La scultura, in terracotta dipinta, ritrae san Bernardino ormai vecchio in proporzioni naturali: il volto magro e affilato, le guance scavate, il collo, le orecchie, aderenti al capo, sono studiati con particolare attenzione; solo la capigliatura resa a ciocche regolari e parallele appare piuttosto rigida di modellato. L’effigie presenta un’aureola in legno ed è inserita in un’edicola pure lignea con lo stemma del doge Cristoforo Moro alla base e il trigramma “JHS” alla sommità.
San Bernardino da Siena (1380-1444) fu assai venerato a Venezia e vi soggiornò più volte. Fu nella città lagunare anche nel 1443, ospite dei confratelli di San Giobbe, e nello stesso anno fu anche a Padova. Qui conobbe Cristoforo Moro, all’epoca podestà della città il quale, come profetizzato dal santo, sarebbe divenuto doge dal 1462 al 1471. Fu il Moro, molto devoto verso Bernardino, a donare questo ritratto alla chiesa di San Giobbe, dove oggi è conservato.

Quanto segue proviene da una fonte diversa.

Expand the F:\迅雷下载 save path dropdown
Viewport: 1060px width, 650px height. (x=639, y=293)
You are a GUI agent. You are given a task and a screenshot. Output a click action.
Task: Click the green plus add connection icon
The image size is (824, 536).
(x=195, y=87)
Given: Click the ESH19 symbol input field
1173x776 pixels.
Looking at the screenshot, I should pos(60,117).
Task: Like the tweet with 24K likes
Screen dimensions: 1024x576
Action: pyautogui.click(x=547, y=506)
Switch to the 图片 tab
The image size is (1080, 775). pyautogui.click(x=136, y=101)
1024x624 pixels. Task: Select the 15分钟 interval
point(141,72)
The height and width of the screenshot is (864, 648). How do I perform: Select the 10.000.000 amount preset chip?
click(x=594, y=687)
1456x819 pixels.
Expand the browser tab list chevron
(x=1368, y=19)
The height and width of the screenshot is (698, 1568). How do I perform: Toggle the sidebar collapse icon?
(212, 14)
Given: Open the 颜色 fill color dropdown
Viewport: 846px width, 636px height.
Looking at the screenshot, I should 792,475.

A questo busto espressivo, dal modellato assai raffinato, si può riconoscere una matrice culturale toscana. Potrebbe essere stato realizzato intorno alla metà del XV secolo a Padova, dove Donatello giunse nel 1443, per un soggiorno lungo e assai fruttuoso per il colto ambiente padovano. La grande attenzione a ogni dettaglio anatomico fa pensare a un ritratto dal vero, se non al ricorso all’uso antico, reintrodotto intorno alla metà del Quattrocento in ambito toscano, di prendere l’impronta facciale. L’intento dello scultore è quello di restituire non un semplice rilievo topografico del volto bensì un’immagine sintetica dell’uomo, una testimonianza fedele e nello stesso tempo trascendentalizzata del santo.
Il busto presentava un accumulo di polvere, un pesante strato di ridipintura e vistose stuccature, spesso debordanti. Durante precedenti restauri il pezzo era stato assemblato con un composto in gesso e un perno in legno era stato posto per sostenere la testa e raccordarla alla veste. La cavità interna delle spalle era stata riempita di gesso. La base è stata smontata ed è stato eliminato il gesso. L’assemblaggio è stato eseguito sul retro usando un sottile cordolo di acciaio inox. La veste è stata unita alla base con un sottile perno di acciaio. La pulitura è stata condotta con solventi aromatici e acqua. Per il fissaggio del colore originale è stato usata resina vegetale. Alcune vecchie stuccature sono state ridotte, altre sono state abbassate e corrette. Nella zone dell’occhio è stato asportato uno spesso strato di gesso. Il restauro pittorico è stato eseguito con velature ad acquerello. Un leggero velo di vernice mastice è servito come fissatore finale.